Se requiere de una recomposición política que ponga en evidencia que, bajo el (des)orden del capital, la vida tiene y tendrá un carácter insoportable para una porción cada vez más significativa de las personas. Una recomposición política que parta de la base de que la justicia solo se realizará de forma paralela: en los individuos y en la colectividad (y en el Estado). Algo que, por cierto, ya tenía en claro el mismísimo Platón.
Necesitamos una recomposición política que, frente a la ofensiva reaccionaria más importante en Argentina desde 1976, redoble la apuesta y asuma la misma agenda “sustantiva” que la ultraderecha ha impuesto: matriz económica, redistribución del ingreso y el poder, propiedad de los medios producción, participación popular, sentidos de lo público y lo común, soberanía, dependencia, colonialismo externo e interno, patriarcado, etc. Entonces, debemos asumir esa agenda sustantiva y plantear abiertamente las soluciones alternativas basadas en la eliminación de la pobreza y la riqueza y en toda forma de dominación. La derrota popular será inmensa si se elude esa agenda esencial, si se pretende reinstalar las agendas inmediatas e inmediatistas, las agendas conservadoras y minimalistas centradas en las banalidades burguesas y en las insustancialidades semánticas.
La revolución reaccionaria no se frenará con el recurso a unas ilusiones colapsadas, a unos rituales vacíos y a unos mecanismos estériles. La liturgia de los buenos modales frente a la brutalidad en curso no es más que una vía para profundizar la desarticulación de las clases subalternas y oprimidas. Nos quieren degollar con facones oxidados (es una metáfora gauchi-política, claro: las tecnologías de la muerte vienen siendo más sofisticadas y más sutiles los mecanismos del disciplinamiento social). De nada sirve lamentarnos ahora por el drama de la inteligencia y la sensibilidad obrando en un mundo dominado por la necesidad y el egoísmo.

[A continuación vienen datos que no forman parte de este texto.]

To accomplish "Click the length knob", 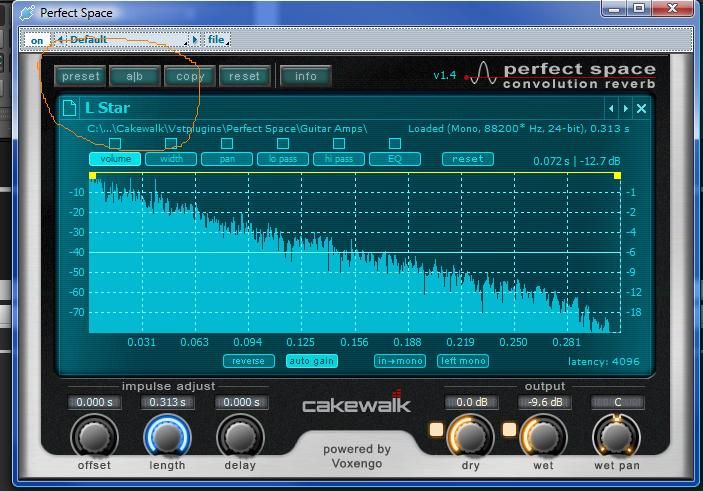I will point(166,436).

Como en otros momentos de nuestra historia, las respuestas pueden pensarse a partir de la proliferación de las praxis espontáneas y masivas, a partir de la politización de las practicas más diversas: culturales, productivas, reproductivas, etc.; a partir las iniciativas instituyentes, múltiples y descentralizadas que darán forma a una organicidad plebeya original. Incluso es posible que sirvan de acicate para que los partidos políticos, los sindicatos y una buena parte de las organizaciones populares y los movimientos sociales que se identifican con horizontes anticapitalistas y/o “nacional-populares” apuntalen y alienten la lucha popular y le suministren, generosamente, todos sus recursos (mientras repiensan y replantean su razón de ser y desarrollan una nueva voluntad militante).
Para cerrar, conviene retomar a Kierkegaard. Él pedía “ojos de corto alcance” respecto de las cosas que no valían nada y “ojos plenos de claridad” para las verdades. También afirmaba que la victoria depende exclusivamente de que quien combate en la batalla “quiera abrirle paso a la posibilidad”. ¿Tendremos ojos plenos de claridad? ¿Sabremos abrirle paso a la posibilidad?